Fun Fact #2: Meteorology instructors and models like to track 850 mb temperatures since they do not vary with diurnal heating. If surface temperatures in early June over Des Moines are 56 F at 7 am and 78 F at 7 pm, chances are that the weather over Des Moines did not change. Chances are also good that the temperature at 850 mb remained around 54 F all day. Given the same temperatures at the surface and a 5 F rise in 850 mb temperatures, it's safe to assume that interesting weather took place over Des Moines (the nature of which must be determined from other sources like satellite photos and damage reports from points west...)
Anyway, Dr. Teresa Bals-Elsholz at Valparaiso University made a drawing that I've modified and reproduced below on the right. On the left is an idealized map of the lower Colorado Valley, with Lake Mead/Las Vegas to the north, the Imperial Valley to the west and the Gila Valley to the east.
If you heat a column of air, it expands. Thus the distance between the 925 mb pressure level and (say) the 700 mb pressure level increases. (This evenings's NAM model would probably draw a 500 mb isobar where I drew a 700 mb isobar). The drop of the 925 mb isobar indicates where a thermal low can be located. Like any low in the Northern Hemisphere, air around it circulates counterclockwise.
Next month, throw in some mid-level moisture carried over from the Gulf of Mexico as the Bermuda-Azores high punches westward over the Deep South (maybe). Perhaps add outflowing moisture from tropical systems farther south next month and moisture from a warming Gulf of California (likely!). Fold in some flow around the thermal low, and the monsoon hits Arizona.

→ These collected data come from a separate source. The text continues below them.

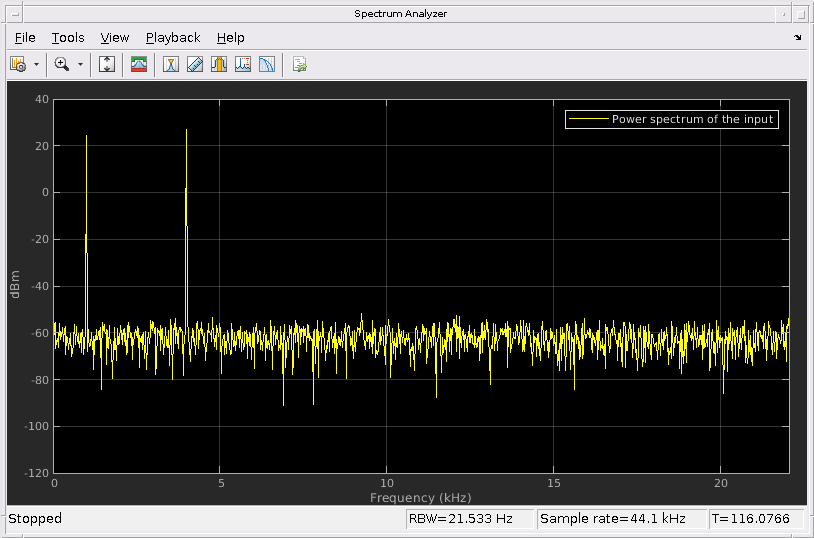Click the Scale Y-axis limits icon
Viewport: 814px width, 538px height.
pos(108,64)
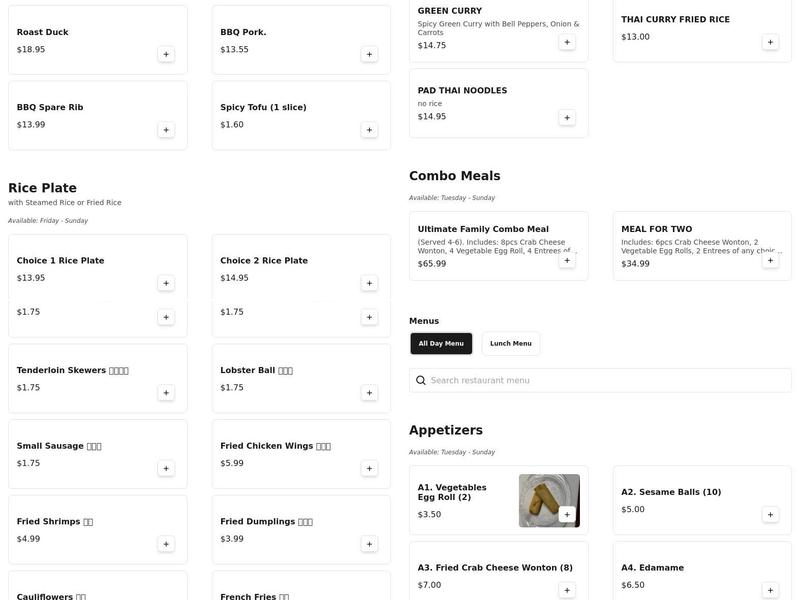Add Roast Duck to the order
This screenshot has height=600, width=800.
[166, 54]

And now, an amateur forecast for yKos
Thursday: Low 79, High 104
Friday: Low 81, High 106
Saturday: Low 78, High 103
Sunday: Low 78, High 101
To get this forecast, I looked at the GFS model 850 mb temperatures, added about 11 C for the high (seemed to work this weekend) and subtracted 2 C for the low (past behavior suggests a 13 C difference between max and min in Las Vegas when relatively hot in June -- I don't know if a real forecaster would take that into consideration).
The NWS predicts brisk upper 90s for Friday and Saturday, 101 on Thursday and 100 on Sunday. Of course, 4-7 days out the models may be spectacularly wrong, but 90s or 100s in Vegas in early June are near certainties.
Not that I'm bitter, but next weekend looks like another round of sunshine and seventies near Chicago.